───── EXTRACT PROVIDED ─────
In our cohort, a cross-sectional study showed that serum LCN2 levels were associated with several adiposity variables, including BMI, weight, waist circumference, and hip circumference, which concurs with a previous study in 229 adults, suggesting that increased fat mass might partly account for elevated serum LCN2 levels in humans with obesity [26]. Furthermore, we found a significantly negative association between serum LCN2 levels and several variables correlated with adverse lipid profiles. In agreement with the animal data, our findings implied that LCN2 might be a protective factor against lipid metabolic dysregulation [22, 27].

In addition to preoperative serum LCN2 levels, we found that waist circumference and HbAc1 levels at baseline were independent predictors for %EWL. The effects of BMI and waist circumference remain controversial in predicting the success of bariatric surgery studies [28,29,30]. We found that %EWL was negatively associated with waist circumference but not with BMI in multiple regression analysis considering BMI and waist circumference together. In binary logistic regression analysis, Model 2 showed that HbAc1 was an independent predictor of excellence after LSG surgery, consistent with a study by Ortega et al. [30].

Previous bariatric surgery studies have focused on the success of surgery (defined as %EWL ≥ 50% or mean minus 1 SD) and performed a multiple logistic regression analysis including variables such as anthropometric and metabolic index, surgery style, and surgery access to predict weight reduction after bariatric surgery [28, 30,31,32]. In addition, several novel predictors (e.g., serum asprosin, phase angle, and apnea–hypopnea index) of weight reduction efficacy have emerged in recent years, but none of them, when combined with other parameters, provide a predictive model or display significance in a model [7, 15, 20, 33, 34]. To our knowledge, this is the first study to focus on preoperative predictors of excellent weight reduction (defined as %EWL ≥ 75%) after LSG surgery, pointing to better weight reduction and better metabolic relief. In our study, we determined Model 2 as a new P index considering serum LCN2 and other variables including sex, age, adiposity, and glucolipid metabolism. The optimum cutoff of P of 0.649 showed a high sensitivity of 86.70% and specificity of 96.40% for predicting excellent weight reduction post-surgery.
─────
WHAT YOU WILL DO ::
• a. Reproduce everything in the LCN2 passage from "In addition to" down to "et al. [30].".
• b. In the LCN2 passage, what specificity did the optimum P cutoff of 0.649 show for predicting excellent weight reduction after surgery?
• c. Write the next part of the passage on serum LCN2 and weight reduction after LSG surgery, starting right after its final sentence.
───── SUPPLIED INFORMATION ─────
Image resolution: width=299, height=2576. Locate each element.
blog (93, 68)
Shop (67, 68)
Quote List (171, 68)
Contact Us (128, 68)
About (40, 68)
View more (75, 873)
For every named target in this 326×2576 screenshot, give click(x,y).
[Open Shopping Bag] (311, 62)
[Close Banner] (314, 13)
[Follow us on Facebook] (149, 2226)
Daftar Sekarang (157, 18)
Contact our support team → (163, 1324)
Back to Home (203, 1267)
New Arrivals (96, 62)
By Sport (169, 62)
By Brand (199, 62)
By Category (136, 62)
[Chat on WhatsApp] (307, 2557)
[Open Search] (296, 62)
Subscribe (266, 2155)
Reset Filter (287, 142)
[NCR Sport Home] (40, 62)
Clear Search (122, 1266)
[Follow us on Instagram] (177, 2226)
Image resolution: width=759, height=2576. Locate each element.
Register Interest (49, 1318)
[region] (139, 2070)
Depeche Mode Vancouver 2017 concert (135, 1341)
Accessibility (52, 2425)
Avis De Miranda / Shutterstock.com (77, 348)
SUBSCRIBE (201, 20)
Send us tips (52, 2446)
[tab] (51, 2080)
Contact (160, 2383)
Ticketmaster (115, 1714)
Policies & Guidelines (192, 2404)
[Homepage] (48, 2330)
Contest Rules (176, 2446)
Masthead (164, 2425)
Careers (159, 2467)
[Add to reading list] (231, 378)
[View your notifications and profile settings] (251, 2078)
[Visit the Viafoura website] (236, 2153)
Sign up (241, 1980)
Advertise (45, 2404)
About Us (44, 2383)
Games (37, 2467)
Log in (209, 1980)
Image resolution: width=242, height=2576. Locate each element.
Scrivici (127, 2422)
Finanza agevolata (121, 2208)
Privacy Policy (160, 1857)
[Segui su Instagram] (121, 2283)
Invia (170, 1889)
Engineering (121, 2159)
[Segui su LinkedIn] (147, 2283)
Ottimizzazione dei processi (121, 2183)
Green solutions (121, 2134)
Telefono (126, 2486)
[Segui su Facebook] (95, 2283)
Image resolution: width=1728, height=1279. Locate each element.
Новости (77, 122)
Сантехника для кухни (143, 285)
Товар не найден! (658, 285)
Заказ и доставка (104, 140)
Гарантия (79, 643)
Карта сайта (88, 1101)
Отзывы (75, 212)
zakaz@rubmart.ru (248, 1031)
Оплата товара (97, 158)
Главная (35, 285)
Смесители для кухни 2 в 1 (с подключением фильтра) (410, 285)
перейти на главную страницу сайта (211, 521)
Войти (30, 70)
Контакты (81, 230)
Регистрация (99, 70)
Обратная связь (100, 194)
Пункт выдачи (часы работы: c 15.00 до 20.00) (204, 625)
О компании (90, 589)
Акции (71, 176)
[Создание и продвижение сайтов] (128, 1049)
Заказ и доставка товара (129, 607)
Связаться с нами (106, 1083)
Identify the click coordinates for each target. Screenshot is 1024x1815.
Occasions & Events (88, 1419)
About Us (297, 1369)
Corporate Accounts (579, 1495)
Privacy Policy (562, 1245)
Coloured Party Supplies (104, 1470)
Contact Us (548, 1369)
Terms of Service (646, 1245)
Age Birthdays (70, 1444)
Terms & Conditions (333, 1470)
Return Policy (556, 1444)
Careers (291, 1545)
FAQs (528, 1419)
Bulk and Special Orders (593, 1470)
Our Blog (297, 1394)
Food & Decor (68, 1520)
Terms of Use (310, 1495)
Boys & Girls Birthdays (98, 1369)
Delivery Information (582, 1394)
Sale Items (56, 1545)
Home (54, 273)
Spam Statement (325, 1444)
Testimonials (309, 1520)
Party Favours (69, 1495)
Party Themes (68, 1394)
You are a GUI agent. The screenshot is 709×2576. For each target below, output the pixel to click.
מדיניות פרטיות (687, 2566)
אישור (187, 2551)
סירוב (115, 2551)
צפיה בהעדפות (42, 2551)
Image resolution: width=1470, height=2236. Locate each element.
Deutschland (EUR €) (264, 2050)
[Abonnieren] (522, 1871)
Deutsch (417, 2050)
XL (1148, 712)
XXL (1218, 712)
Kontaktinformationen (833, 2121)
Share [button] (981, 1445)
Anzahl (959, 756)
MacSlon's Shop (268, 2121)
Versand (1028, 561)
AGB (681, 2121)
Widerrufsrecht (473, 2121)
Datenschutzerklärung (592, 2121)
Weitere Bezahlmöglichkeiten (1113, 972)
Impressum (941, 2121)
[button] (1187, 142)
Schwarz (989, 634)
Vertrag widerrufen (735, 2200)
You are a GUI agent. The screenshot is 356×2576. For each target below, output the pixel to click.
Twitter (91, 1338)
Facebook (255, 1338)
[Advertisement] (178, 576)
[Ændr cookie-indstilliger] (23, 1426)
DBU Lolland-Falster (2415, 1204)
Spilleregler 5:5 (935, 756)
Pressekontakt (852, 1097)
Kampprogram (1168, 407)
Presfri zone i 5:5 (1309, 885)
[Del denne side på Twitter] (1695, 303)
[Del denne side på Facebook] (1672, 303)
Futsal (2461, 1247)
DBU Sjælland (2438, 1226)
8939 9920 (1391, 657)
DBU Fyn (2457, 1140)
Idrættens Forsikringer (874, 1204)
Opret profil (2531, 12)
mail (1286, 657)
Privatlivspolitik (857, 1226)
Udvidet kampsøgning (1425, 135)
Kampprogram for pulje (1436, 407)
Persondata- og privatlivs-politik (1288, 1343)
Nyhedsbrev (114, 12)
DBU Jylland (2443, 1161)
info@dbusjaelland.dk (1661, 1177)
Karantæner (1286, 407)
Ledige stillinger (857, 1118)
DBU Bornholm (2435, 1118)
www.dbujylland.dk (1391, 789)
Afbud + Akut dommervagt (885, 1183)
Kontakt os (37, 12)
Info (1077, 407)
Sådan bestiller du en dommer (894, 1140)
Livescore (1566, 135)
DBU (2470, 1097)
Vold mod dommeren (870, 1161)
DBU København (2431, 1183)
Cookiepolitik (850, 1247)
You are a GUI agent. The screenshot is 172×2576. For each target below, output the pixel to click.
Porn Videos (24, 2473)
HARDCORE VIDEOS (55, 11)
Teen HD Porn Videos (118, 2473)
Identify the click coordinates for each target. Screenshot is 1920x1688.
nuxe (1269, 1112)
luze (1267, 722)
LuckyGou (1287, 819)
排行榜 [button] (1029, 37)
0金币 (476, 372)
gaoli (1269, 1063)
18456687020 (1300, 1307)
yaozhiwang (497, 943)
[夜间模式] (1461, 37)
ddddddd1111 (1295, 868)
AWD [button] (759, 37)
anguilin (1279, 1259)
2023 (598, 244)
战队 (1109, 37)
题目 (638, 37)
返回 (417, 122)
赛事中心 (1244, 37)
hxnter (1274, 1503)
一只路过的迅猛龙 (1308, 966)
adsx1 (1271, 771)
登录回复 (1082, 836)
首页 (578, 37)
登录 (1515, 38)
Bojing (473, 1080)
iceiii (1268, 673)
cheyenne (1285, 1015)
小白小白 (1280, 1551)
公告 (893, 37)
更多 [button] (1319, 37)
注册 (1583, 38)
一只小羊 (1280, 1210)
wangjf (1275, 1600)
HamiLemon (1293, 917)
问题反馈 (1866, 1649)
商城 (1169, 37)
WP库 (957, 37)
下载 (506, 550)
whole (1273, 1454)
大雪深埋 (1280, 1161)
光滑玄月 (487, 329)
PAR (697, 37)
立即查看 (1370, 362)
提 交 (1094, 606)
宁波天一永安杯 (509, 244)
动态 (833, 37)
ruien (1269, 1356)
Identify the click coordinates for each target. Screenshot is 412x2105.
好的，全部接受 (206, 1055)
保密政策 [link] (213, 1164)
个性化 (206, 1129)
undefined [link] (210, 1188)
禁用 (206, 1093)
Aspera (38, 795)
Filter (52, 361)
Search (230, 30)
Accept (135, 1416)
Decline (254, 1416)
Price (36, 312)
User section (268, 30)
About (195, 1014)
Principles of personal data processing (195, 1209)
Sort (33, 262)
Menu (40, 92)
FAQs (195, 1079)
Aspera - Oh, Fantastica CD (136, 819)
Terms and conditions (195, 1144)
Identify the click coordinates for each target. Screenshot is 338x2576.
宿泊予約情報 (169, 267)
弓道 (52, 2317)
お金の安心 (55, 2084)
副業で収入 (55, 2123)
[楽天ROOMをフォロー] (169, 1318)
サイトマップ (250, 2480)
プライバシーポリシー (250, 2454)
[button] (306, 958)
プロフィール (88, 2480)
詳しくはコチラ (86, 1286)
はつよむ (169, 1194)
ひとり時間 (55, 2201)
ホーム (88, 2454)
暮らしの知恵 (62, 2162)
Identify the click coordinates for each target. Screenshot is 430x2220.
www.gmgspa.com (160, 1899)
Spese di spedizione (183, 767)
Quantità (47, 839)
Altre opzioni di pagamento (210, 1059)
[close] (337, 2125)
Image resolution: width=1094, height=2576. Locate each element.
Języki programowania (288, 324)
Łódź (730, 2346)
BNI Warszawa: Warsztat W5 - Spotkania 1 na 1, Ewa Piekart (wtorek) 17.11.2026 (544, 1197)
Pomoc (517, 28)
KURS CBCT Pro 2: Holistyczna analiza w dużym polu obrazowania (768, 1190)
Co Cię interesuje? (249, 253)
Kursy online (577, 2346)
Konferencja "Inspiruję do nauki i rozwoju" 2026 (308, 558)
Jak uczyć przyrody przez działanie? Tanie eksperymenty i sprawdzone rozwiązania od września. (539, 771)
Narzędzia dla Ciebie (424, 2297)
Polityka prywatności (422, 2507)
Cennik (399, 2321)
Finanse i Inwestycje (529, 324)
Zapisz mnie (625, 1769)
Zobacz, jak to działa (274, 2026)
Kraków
─────
ANSWER LIST ::
• a.
In addition to preoperative serum LCN2 levels, we found that waist circumference and HbAc1 levels at baseline were independent predictors for %EWL. The effects of BMI and waist circumference remain controversial in predicting the success of bariatric surgery studies [28,29,30]. We found that %EWL was negatively associated with waist circumference but not with BMI in multiple regression analysis considering BMI and waist circumference together. In binary logistic regression analysis, Model 2 showed that HbAc1 was an independent predictor of excellence after LSG surgery, consistent with a study by Ortega et al. [30].

• b. 96.40%

• c.
Our study had a few limitations. The main limitation is the relatively small single-center dataset, which limited the statistical power of the results, as well as the lack of a validation cohort. Second, the follow-up period was relatively short (1 year), and the follow-up rate at 3 months is only 64.9%. Additionally, because the cohort included only Chinese individuals, any findings may not be generalizable to other ethnic groups. Additionally, we cannot exclude the effect of any unmeasured bias or confounding factors. Future prospective studies may provide more reliable information on the prediction of post-surgery weight loss. We have proposed a non-validated prediction model that needs to be confirmed in a large prospective study. The problem of excellent weight loss is multifactorial, and its resolution will require more research in the future to uncover more predictors to provide an optimal prediction model.

Conclusion

In this study, we have provided a better model and a new P index based on preoperative serum LCN2 and other parameters as effective predictors for excellent weight reduction during the 1-year postoperative follow-up after bariatric surgery. Our model and the proposed index still require future studies to confirm their external validity, clinical applicability, and generalizability.